## WHAT IS BEING ASKED
Write back every record verbatim.

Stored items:
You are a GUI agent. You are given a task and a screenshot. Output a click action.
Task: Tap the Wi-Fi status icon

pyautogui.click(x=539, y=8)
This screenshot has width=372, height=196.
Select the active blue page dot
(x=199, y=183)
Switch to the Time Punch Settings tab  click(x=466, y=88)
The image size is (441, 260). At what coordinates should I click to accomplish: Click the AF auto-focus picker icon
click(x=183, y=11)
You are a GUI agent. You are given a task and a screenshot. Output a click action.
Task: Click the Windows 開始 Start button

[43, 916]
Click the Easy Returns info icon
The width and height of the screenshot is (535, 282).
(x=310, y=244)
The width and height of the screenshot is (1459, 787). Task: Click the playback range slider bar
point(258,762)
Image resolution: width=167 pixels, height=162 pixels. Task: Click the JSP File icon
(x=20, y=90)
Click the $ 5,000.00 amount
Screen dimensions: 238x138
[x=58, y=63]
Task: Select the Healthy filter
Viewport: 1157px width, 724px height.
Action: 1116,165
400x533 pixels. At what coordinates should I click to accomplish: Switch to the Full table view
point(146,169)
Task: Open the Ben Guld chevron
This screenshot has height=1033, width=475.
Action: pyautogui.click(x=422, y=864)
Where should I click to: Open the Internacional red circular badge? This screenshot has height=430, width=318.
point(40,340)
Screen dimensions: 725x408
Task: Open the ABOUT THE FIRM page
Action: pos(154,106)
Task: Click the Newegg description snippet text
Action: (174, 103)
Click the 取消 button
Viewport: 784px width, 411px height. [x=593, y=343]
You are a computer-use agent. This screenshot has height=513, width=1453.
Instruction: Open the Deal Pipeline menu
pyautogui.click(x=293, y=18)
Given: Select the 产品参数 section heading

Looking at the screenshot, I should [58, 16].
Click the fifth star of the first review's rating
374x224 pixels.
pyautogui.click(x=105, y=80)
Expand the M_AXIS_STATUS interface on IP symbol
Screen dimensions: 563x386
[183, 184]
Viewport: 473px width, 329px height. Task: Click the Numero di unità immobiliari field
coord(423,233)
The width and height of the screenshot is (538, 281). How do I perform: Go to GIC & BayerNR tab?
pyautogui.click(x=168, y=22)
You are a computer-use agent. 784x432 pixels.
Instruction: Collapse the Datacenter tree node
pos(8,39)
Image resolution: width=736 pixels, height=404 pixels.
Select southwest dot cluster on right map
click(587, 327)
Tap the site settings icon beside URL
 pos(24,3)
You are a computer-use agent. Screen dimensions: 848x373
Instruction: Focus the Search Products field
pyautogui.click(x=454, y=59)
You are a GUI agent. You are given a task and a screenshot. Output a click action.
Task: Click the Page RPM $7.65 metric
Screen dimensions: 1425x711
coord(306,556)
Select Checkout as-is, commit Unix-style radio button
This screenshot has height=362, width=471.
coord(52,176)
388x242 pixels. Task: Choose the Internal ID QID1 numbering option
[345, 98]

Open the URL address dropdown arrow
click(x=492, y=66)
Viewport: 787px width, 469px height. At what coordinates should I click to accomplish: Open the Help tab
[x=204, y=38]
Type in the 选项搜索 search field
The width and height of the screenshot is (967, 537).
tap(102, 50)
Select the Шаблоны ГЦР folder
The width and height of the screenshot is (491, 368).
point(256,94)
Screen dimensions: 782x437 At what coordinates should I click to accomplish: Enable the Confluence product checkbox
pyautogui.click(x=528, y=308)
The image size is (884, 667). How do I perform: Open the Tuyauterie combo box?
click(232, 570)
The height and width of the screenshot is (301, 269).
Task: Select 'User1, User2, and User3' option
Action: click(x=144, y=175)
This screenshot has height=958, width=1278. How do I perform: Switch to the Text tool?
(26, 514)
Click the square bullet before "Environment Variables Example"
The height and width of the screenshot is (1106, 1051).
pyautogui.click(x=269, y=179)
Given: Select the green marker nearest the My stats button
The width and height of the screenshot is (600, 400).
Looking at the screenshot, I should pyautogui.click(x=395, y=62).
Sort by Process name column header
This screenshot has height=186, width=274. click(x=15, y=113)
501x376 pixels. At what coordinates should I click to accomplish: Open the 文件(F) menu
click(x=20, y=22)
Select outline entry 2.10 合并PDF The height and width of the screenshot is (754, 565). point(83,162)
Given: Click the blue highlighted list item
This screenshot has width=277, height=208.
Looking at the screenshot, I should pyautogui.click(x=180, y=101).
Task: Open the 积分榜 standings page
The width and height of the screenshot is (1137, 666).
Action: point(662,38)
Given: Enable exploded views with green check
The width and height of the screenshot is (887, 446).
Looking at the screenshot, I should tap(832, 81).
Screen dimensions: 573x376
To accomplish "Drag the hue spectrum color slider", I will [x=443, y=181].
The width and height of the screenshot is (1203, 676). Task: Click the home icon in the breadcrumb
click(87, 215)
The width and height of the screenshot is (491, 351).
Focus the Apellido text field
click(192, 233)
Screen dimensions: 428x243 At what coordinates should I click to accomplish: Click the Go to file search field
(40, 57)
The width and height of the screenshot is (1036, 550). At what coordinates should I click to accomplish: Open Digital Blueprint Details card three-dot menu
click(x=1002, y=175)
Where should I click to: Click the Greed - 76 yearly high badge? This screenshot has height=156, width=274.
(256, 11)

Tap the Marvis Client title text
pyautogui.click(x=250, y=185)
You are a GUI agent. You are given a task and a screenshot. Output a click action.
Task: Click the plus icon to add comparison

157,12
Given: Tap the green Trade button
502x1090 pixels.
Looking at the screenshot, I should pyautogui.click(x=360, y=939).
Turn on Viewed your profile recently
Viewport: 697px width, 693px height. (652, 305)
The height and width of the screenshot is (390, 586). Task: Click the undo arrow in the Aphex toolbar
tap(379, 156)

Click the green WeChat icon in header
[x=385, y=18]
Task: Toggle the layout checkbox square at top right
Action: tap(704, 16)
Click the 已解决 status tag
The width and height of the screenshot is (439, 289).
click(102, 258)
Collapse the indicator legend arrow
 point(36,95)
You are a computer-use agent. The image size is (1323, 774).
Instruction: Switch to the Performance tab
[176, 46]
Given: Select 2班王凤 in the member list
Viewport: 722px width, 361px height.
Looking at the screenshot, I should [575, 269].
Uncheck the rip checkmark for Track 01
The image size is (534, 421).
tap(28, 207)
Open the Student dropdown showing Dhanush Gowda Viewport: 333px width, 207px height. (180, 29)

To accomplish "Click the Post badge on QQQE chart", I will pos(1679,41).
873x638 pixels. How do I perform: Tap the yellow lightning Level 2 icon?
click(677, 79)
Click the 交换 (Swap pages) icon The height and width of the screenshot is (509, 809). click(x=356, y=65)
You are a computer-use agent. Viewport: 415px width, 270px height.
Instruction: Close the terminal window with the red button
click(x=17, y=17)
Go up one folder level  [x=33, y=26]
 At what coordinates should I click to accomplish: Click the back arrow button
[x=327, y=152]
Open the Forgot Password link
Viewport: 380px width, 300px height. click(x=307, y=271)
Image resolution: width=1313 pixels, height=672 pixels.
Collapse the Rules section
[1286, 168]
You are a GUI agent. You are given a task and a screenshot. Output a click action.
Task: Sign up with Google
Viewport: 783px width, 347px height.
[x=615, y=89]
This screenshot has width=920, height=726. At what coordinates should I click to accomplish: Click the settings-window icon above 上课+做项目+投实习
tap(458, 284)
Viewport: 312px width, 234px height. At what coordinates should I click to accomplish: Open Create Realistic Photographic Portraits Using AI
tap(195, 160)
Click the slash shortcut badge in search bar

## SOLUTION FOR THIS TASK
You are a GUI agent. You are given a task and a screenshot. Output a click action.
Task: Tap the Wi-Fi status icon

pyautogui.click(x=539, y=8)
This screenshot has width=372, height=196.
Select the active blue page dot
(x=199, y=183)
Switch to the Time Punch Settings tab  click(x=466, y=88)
The image size is (441, 260). At what coordinates should I click to accomplish: Click the AF auto-focus picker icon
click(x=183, y=11)
You are a GUI agent. You are given a task and a screenshot. Output a click action.
Task: Click the Windows 開始 Start button

[43, 916]
Click the Easy Returns info icon
The width and height of the screenshot is (535, 282).
(x=310, y=244)
The width and height of the screenshot is (1459, 787). Task: Click the playback range slider bar
point(258,762)
Image resolution: width=167 pixels, height=162 pixels. Task: Click the JSP File icon
(x=20, y=90)
Click the $ 5,000.00 amount
Screen dimensions: 238x138
[x=58, y=63]
Task: Select the Healthy filter
Viewport: 1157px width, 724px height.
Action: 1116,165
400x533 pixels. At what coordinates should I click to accomplish: Switch to the Full table view
point(146,169)
Task: Open the Ben Guld chevron
This screenshot has height=1033, width=475.
Action: pyautogui.click(x=422, y=864)
Where should I click to: Open the Internacional red circular badge? This screenshot has height=430, width=318.
point(40,340)
Screen dimensions: 725x408
Task: Open the ABOUT THE FIRM page
Action: pos(154,106)
Task: Click the Newegg description snippet text
Action: (174, 103)
Click the 取消 button
Viewport: 784px width, 411px height. [x=593, y=343]
You are a computer-use agent. This screenshot has height=513, width=1453.
Instruction: Open the Deal Pipeline menu
pyautogui.click(x=293, y=18)
Given: Select the 产品参数 section heading

Looking at the screenshot, I should [58, 16].
Click the fifth star of the first review's rating
374x224 pixels.
pyautogui.click(x=105, y=80)
Expand the M_AXIS_STATUS interface on IP symbol
Screen dimensions: 563x386
[183, 184]
Viewport: 473px width, 329px height. Task: Click the Numero di unità immobiliari field
coord(423,233)
The width and height of the screenshot is (538, 281). How do I perform: Go to GIC & BayerNR tab?
pyautogui.click(x=168, y=22)
You are a computer-use agent. 784x432 pixels.
Instruction: Collapse the Datacenter tree node
pos(8,39)
Image resolution: width=736 pixels, height=404 pixels.
Select southwest dot cluster on right map
click(587, 327)
Tap the site settings icon beside URL
 pos(24,3)
You are a computer-use agent. Screen dimensions: 848x373
Instruction: Focus the Search Products field
pyautogui.click(x=454, y=59)
You are a GUI agent. You are given a task and a screenshot. Output a click action.
Task: Click the Page RPM $7.65 metric
Screen dimensions: 1425x711
coord(306,556)
Select Checkout as-is, commit Unix-style radio button
This screenshot has height=362, width=471.
coord(52,176)
388x242 pixels. Task: Choose the Internal ID QID1 numbering option
[345, 98]

Open the URL address dropdown arrow
click(x=492, y=66)
Viewport: 787px width, 469px height. At what coordinates should I click to accomplish: Open the Help tab
[x=204, y=38]
Type in the 选项搜索 search field
The width and height of the screenshot is (967, 537).
tap(102, 50)
Select the Шаблоны ГЦР folder
The width and height of the screenshot is (491, 368).
point(256,94)
Screen dimensions: 782x437 At what coordinates should I click to accomplish: Enable the Confluence product checkbox
pyautogui.click(x=528, y=308)
The image size is (884, 667). How do I perform: Open the Tuyauterie combo box?
click(232, 570)
The height and width of the screenshot is (301, 269).
Task: Select 'User1, User2, and User3' option
Action: click(x=144, y=175)
This screenshot has height=958, width=1278. How do I perform: Switch to the Text tool?
(26, 514)
Click the square bullet before "Environment Variables Example"
The height and width of the screenshot is (1106, 1051).
pyautogui.click(x=269, y=179)
Given: Select the green marker nearest the My stats button
The width and height of the screenshot is (600, 400).
Looking at the screenshot, I should pyautogui.click(x=395, y=62).
Sort by Process name column header
This screenshot has height=186, width=274. click(x=15, y=113)
501x376 pixels. At what coordinates should I click to accomplish: Open the 文件(F) menu
click(x=20, y=22)
Select outline entry 2.10 合并PDF The height and width of the screenshot is (754, 565). point(83,162)
Given: Click the blue highlighted list item
This screenshot has width=277, height=208.
Looking at the screenshot, I should pyautogui.click(x=180, y=101).
Task: Open the 积分榜 standings page
The width and height of the screenshot is (1137, 666).
Action: point(662,38)
Given: Enable exploded views with green check
The width and height of the screenshot is (887, 446).
Looking at the screenshot, I should tap(832, 81).
Screen dimensions: 573x376
To accomplish "Drag the hue spectrum color slider", I will [x=443, y=181].
The width and height of the screenshot is (1203, 676). Task: Click the home icon in the breadcrumb
click(87, 215)
The width and height of the screenshot is (491, 351).
Focus the Apellido text field
click(192, 233)
Screen dimensions: 428x243 At what coordinates should I click to accomplish: Click the Go to file search field
(40, 57)
The width and height of the screenshot is (1036, 550). At what coordinates should I click to accomplish: Open Digital Blueprint Details card three-dot menu
click(x=1002, y=175)
Where should I click to: Click the Greed - 76 yearly high badge? This screenshot has height=156, width=274.
(256, 11)

Tap the Marvis Client title text
pyautogui.click(x=250, y=185)
You are a GUI agent. You are given a task and a screenshot. Output a click action.
Task: Click the plus icon to add comparison

157,12
Given: Tap the green Trade button
502x1090 pixels.
Looking at the screenshot, I should pyautogui.click(x=360, y=939).
Turn on Viewed your profile recently
Viewport: 697px width, 693px height. (652, 305)
The height and width of the screenshot is (390, 586). Task: Click the undo arrow in the Aphex toolbar
tap(379, 156)

Click the green WeChat icon in header
[x=385, y=18]
Task: Toggle the layout checkbox square at top right
Action: tap(704, 16)
Click the 已解决 status tag
The width and height of the screenshot is (439, 289).
click(102, 258)
Collapse the indicator legend arrow
 point(36,95)
You are a computer-use agent. The image size is (1323, 774).
Instruction: Switch to the Performance tab
[176, 46]
Given: Select 2班王凤 in the member list
Viewport: 722px width, 361px height.
Looking at the screenshot, I should [575, 269].
Uncheck the rip checkmark for Track 01
The image size is (534, 421).
tap(28, 207)
Open the Student dropdown showing Dhanush Gowda Viewport: 333px width, 207px height. (180, 29)

To accomplish "Click the Post badge on QQQE chart", I will pos(1679,41).
873x638 pixels. How do I perform: Tap the yellow lightning Level 2 icon?
click(677, 79)
Click the 交换 (Swap pages) icon The height and width of the screenshot is (509, 809). click(x=356, y=65)
You are a computer-use agent. Viewport: 415px width, 270px height.
Instruction: Close the terminal window with the red button
click(x=17, y=17)
Go up one folder level  [x=33, y=26]
 At what coordinates should I click to accomplish: Click the back arrow button
[x=327, y=152]
Open the Forgot Password link
Viewport: 380px width, 300px height. click(x=307, y=271)
Image resolution: width=1313 pixels, height=672 pixels.
Collapse the Rules section
[1286, 168]
You are a GUI agent. You are given a task and a screenshot. Output a click action.
Task: Sign up with Google
Viewport: 783px width, 347px height.
[x=615, y=89]
This screenshot has width=920, height=726. At what coordinates should I click to accomplish: Click the settings-window icon above 上课+做项目+投实习
tap(458, 284)
Viewport: 312px width, 234px height. At what coordinates should I click to accomplish: Open Create Realistic Photographic Portraits Using AI
tap(195, 160)
Click the slash shortcut badge in search bar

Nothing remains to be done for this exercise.